Ooit wilde één van de grondleggers van FC Groningen, Renze de Vries de top-drie bestormen. Hij zei het even terloops tijdens een perspraatje tot grote schrik van zijn trainer Han Berger die naast hem zat. Zijn uitspraak was volgens wijlen De Vries goed voor de kaartverkoop. En niet onbelangrijk, het moest over FC Groningen gaan. Publiciteit. De Vries wilde met het kleine Groningen groot worden. Vanaf dat moment ontstond er een grote druk in het Oosterpark die ook in de Euroborg nooit weer is verdwenen. Het lukte de voorzitter om regelmatig dicht tegen de top-drie aan te spelen. Om zelfs een keertje lang in de race te zijn voor het kampioenschap.
‘FC Groningen-uit altijd lastig’ werd een begrip in het land omdat onder aanvoering van de fanatieke aanhang FC Groningen in de thuishaven een reuzendoder bleek. FC Groningen bestormde de Europese velden. Groningen leefde. In de media en in het land telde de club mee. Als ik terugdenk aan alle mooie momenten die ik heb mogen beleven in het Oosterpark en later in de Euroborg. Alleen, maar vooral met mijn kinderen. Ontelbaar. Trots wanneer ik las dat Feyenoord op zag tegen het uitje in het Oosterpark en verloor met 1-0 in het jaar dat de Rotterdammers de dubbel pakten met Johan Cruijff. Mijn dochter die tijdens een avondwedstrijd haar allereerste uitje naar de Euroborg vertelde dat dit ‘het aller mooiste was dat ze ooit had gezien’. De mannen nu niet meer op TV, maar in het echt. Trots dat alle grote clubs een hekel hebben aan Groningen--uit. Omdat je daar altijd kunt verliezen. Kippenvel toen mijn zoon me vorig jaar een appje stuurde tijdens de grote finale tegen Roda JC. Tien minuten voor het einde. We zaten niet bij elkaar in het stadion. ‘We zien elkaar over een kwartier op het veld hé pap’. Elkaar ontmoeten op het speelveld na een promotiewedstrijd: historisch.

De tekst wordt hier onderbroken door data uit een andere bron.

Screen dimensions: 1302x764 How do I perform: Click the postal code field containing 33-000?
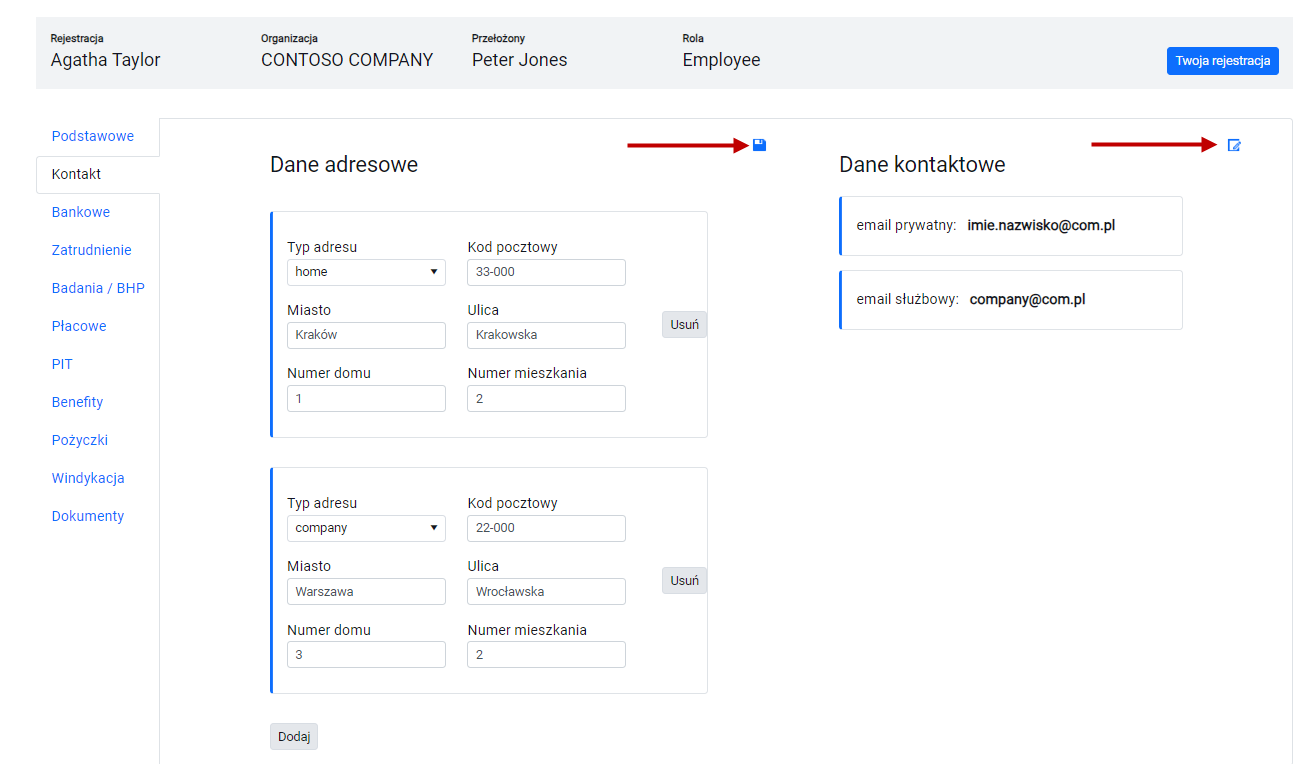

FC Groningen kende hoge pieken en diepe dalen. Degradatie en promotie. Zoveel mensen die zo ontzettend veel plezier on onvergetelijke momenten hebben beleefd door de groen-witte kleuren. Vaak werd en met bewondering over de club gesproken. Over de ‘Trots van het Noorden’. De laatste jaren ging het ook vaak over Groningen. Over de vervallen trots, wanbeleid en degradatie. Groningen leeft, ook als het op zijn rug ligt, op sterven na dood.

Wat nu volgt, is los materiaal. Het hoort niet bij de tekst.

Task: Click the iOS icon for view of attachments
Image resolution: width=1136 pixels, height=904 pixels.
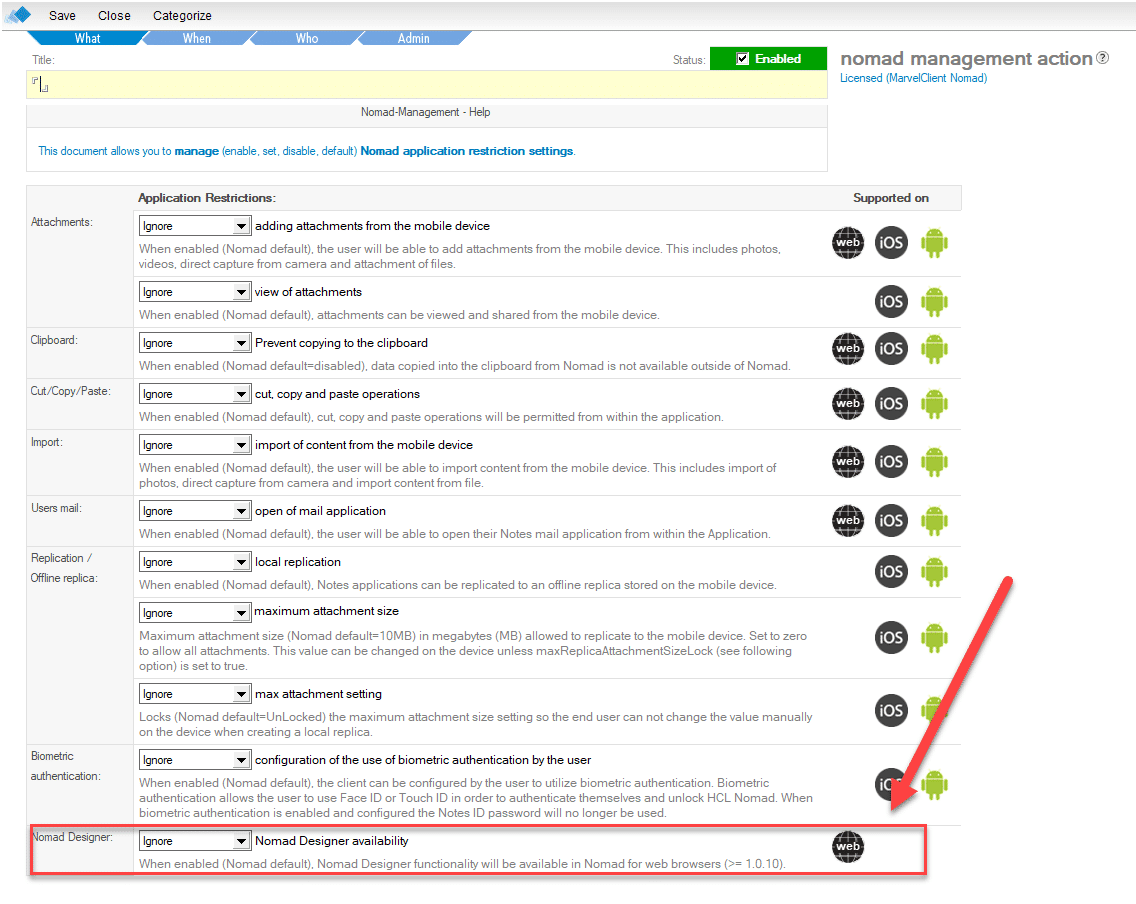Action: click(891, 301)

Een wereldgoal van Thom van Bergen, wervelende acties en rood voor Valente. Een uitzinnige doelman Vaessen die een bliksemschicht in zijn kapsel had laten aanbrengen als teken van de naderende donder en bliksem in de Euroborg. Wel, dat was een voorspellende blik. Blokzijl die zijn enige doelpunt heeft bewaard tot het laatste en belangrijkste moment van het jaar. De beslissende vrije trap van Seuntjens waar zoveel gevoel in zat dat het bijna een belediging is er niet uit te scoren. Bij vlagen goed voetbal tot aan de laatste linie. Vechten, helaas ook iets te letterlijk tot je er bij neervalt. Met tien tegen elf het onmogelijke mogelijk maken zoals alleen Groningen dat kan. De Kuip trilde op zijn grondvesten en niet door de 2-0 overwinning op RKC. Eindhoven ontplofte, mensen vielen elkaar huilend in de armen en de Lichtstad vierde uitzinnig feest na het eindsignaal in Groningen. Heel Amsterdam werd in rouw gedompeld. Het lukte Renze de Vries ooit. Soms verdween het even naar de achtergrond. Maar dankzij de strijd van een voetballende vriendengroep, verstandig beleid onder leiding van directeur Van Mosselveld, de staf met Lukkien als kapitein en vooral dankzij de onvoorwaardelijke en onuitputtelijke steun van de 20.000 zijn ze er in Emmen, Heerenveen en Leeuwarden weer even aan herinnerd welke ploeg de Trots van het Noorden is. De ogen van het land waren gericht op de ‘Groene Kathedraal’ die voor de Amsterdammers veranderde in de ‘Hel van het Noorden’. En iedereen weet weer: het gebeurt in Groningen.